> [Исходный текст]:

★ ★ ★ ★

После Джорджии я вел кампанию в Давенпорте, штат Айова, затем вылетел в Милуоки, где прошла моя последняя транслировавшаяся по телевидению встреча в муниципалитете, на которой я выступил с заключительным телеобращением, призвав людей голосовать за перемены. В воскресенье вечером после остановок в Цинциннати и Скрантоне, родном городе Родэмов, мы вылетели в штат Нью-Джерси на большой митинг в Мидоулендс, где должна была состояться музыкальная феерия с участием рок-музыкантов, звезд джаза, исполнителей в стиле кантри и кинозвезд, которые меня поддерживали. Затем я играл на саксофоне и танцевал с Хиллари перед пятнадцатью тысячами собравшихся на ипподроме в Гарден-Стейт-Парк в Черри-Хилле, штат Нью-Джерси, где лошадь по имени Бабба Клинтон — так называл меня мой брат, когда был еще совсем малышом, — недавно победила в заезде при ставках семнадцать к одному. Сейчас мои шансы были лучше, однако и дистанция гораздо длиннее. Один человек, поставивший на меня в апреле сто фунтов лондонскому букмекеру, когда ставки были тридцать три к одному, получил около пяти тысяч долларов. Нечего и говорить, сколько бы он получил, если бы сделал эту ставку в начале февраля, когда на меня сыпались удары в штате Нью-Хэмпшир.

Утро понедельника мы с Хиллари встретили в Филадельфии, на родине американской демократии. Это была первая остановка в нашей предвыборной поездке по восьми штатам протяженностью четыре тысячи миль, которая длилась двадцать четыре часа в сутки. В то время как Ал и Типпер Гор вели кампанию в других штатах, где шло противоборство, три «Боинга-727», покрашенные в красный, белый и голубой цвета, взяли на борт Хиллари, меня, наших сотрудников и огромное число журналистов в двадцатидевятичасовое путешествие. Когда в Мейфейр-Дайнер в Филадельфии, где мы сделали первую остановку, один человек спросил, что я сделаю в первую очередь в случае моего избрания, я ответил: «Поблагодарю Бога».

★ ★ ★ ★

> [Строки данных]:
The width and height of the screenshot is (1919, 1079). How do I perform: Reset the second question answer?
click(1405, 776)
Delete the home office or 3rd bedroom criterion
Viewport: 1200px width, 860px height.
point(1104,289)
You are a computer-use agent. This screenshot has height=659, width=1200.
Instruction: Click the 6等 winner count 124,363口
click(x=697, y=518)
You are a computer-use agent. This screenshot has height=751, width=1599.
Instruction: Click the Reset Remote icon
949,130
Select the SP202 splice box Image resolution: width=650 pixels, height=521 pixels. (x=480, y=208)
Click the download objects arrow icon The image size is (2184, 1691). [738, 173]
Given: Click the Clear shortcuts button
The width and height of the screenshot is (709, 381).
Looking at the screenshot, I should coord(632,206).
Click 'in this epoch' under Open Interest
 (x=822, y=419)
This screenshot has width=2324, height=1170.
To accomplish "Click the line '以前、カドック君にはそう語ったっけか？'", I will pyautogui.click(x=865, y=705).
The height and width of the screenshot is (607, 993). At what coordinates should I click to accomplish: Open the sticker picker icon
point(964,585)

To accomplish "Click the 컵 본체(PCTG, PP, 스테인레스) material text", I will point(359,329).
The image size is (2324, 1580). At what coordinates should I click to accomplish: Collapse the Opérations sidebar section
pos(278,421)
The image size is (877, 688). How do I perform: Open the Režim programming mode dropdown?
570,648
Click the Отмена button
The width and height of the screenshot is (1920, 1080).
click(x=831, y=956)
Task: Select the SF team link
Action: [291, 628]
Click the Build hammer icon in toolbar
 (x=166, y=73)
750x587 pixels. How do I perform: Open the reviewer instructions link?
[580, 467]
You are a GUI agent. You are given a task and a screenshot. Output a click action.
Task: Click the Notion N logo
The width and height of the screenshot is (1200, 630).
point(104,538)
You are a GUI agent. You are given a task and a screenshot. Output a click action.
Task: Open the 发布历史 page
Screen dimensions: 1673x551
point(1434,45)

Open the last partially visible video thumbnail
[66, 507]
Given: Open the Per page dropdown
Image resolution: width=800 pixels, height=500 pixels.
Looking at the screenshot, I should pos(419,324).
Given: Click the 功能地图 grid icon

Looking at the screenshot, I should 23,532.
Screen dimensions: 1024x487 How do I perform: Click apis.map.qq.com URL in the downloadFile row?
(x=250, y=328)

★ ★ ★ ★

> [Детали задания]: По исходному тексту, сколько штатов охватывала предвыборная поездка, начавшаяся утром понедельника в Филадельфии, и какова была ее протяженность?

> [Правильный ответ]: Поездка охватывала восемь штатов, а ее протяженность составляла четыре тысячи миль.